■ Exercise prompt ■
In the listing below, print exactly the lines between the line holding "Screen dimensions: 560x413" and the line holding "Task: Open the General settings pane", inclusive, and no more.

■ Supplied material ■
###

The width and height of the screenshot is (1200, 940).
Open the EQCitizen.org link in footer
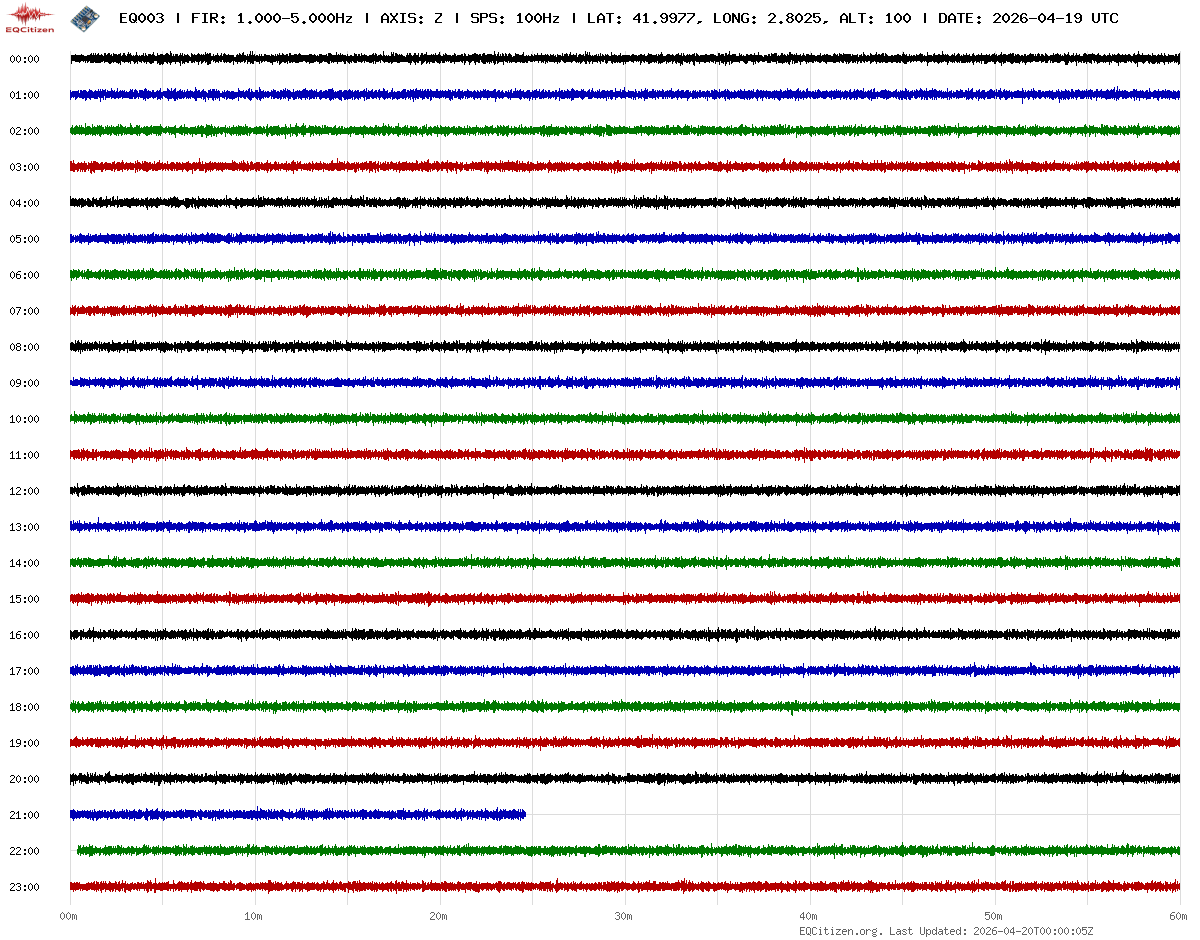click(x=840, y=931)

###

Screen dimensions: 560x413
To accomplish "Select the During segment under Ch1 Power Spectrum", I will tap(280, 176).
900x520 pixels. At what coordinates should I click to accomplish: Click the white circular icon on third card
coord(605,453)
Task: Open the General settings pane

###

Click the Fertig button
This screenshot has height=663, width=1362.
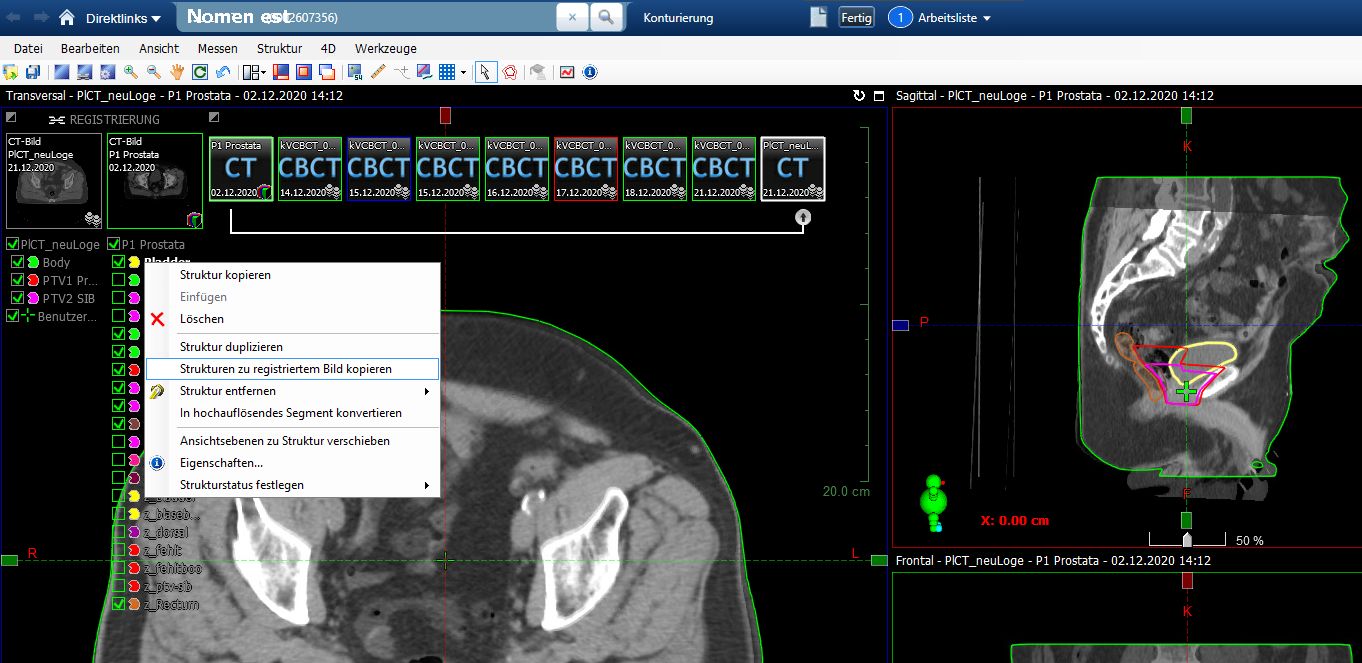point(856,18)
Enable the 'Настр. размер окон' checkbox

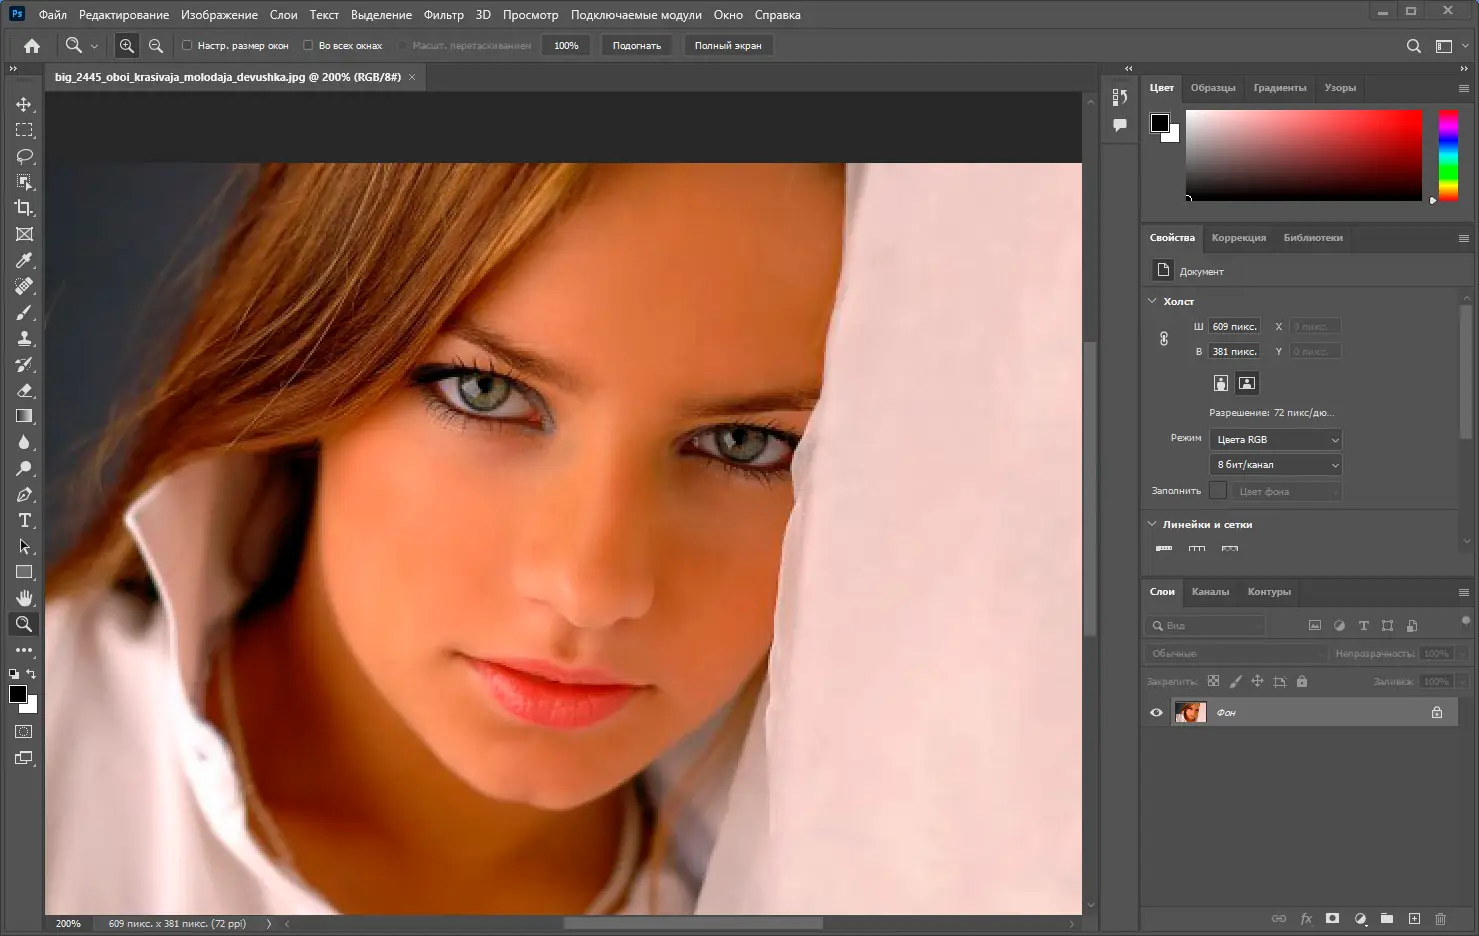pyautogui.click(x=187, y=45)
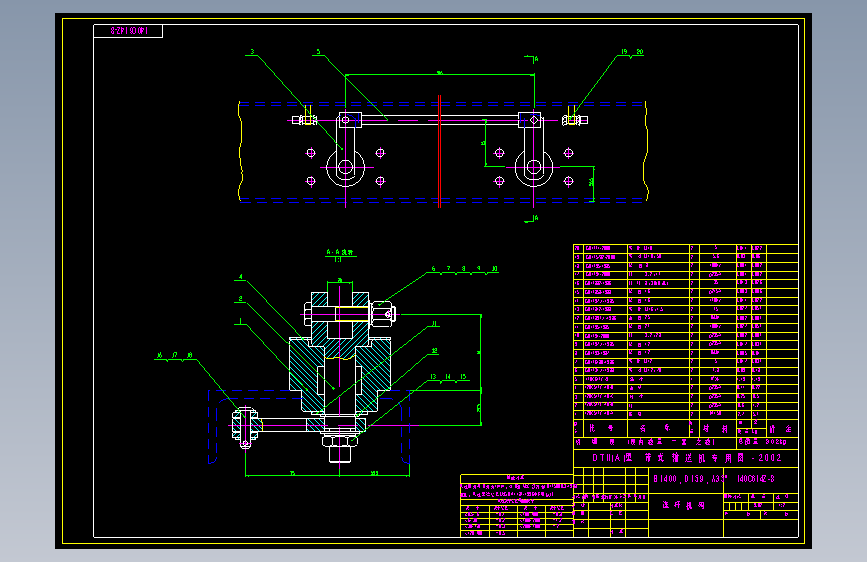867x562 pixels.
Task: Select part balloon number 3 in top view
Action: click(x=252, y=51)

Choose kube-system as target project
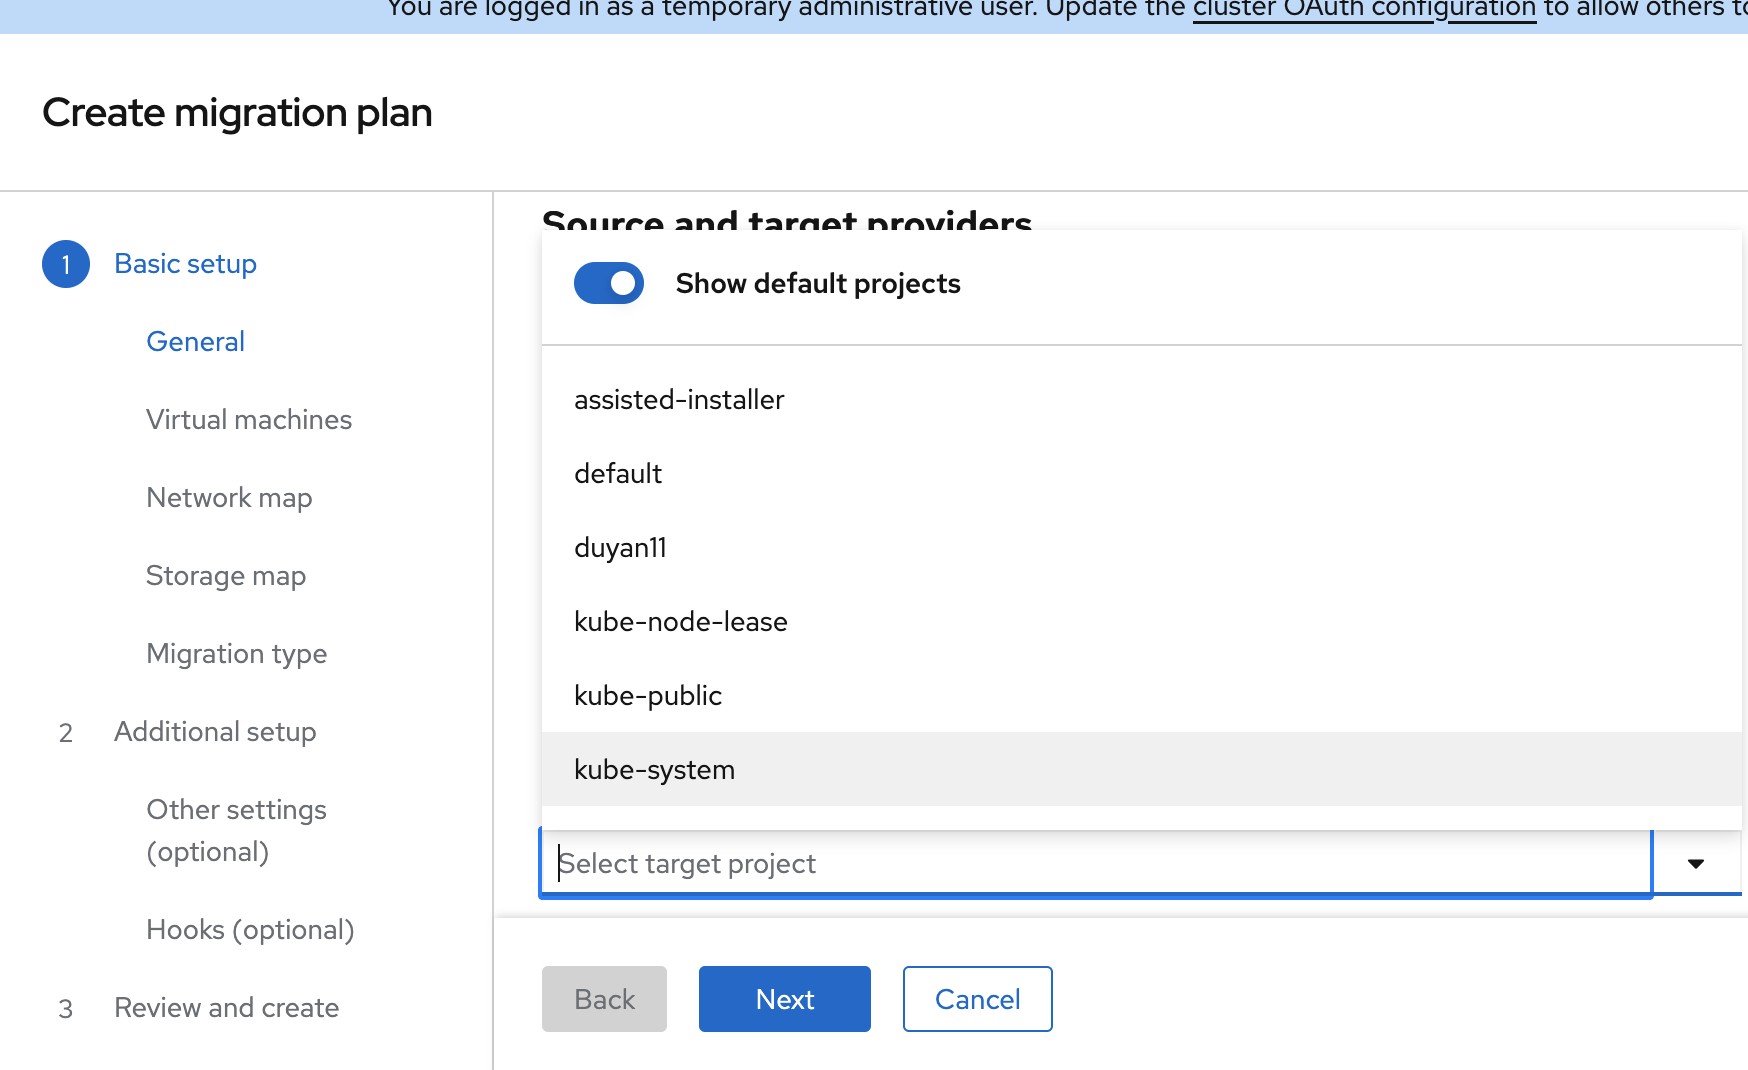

###

■ Response to the exercise ■
Screen dimensions: 560x413
To accomplish "Select the During segment under Ch1 Power Spectrum", I will tap(280, 176).
900x520 pixels. At what coordinates should I click to accomplish: Click the white circular icon on third card
coord(605,453)
Task: Open the General settings pane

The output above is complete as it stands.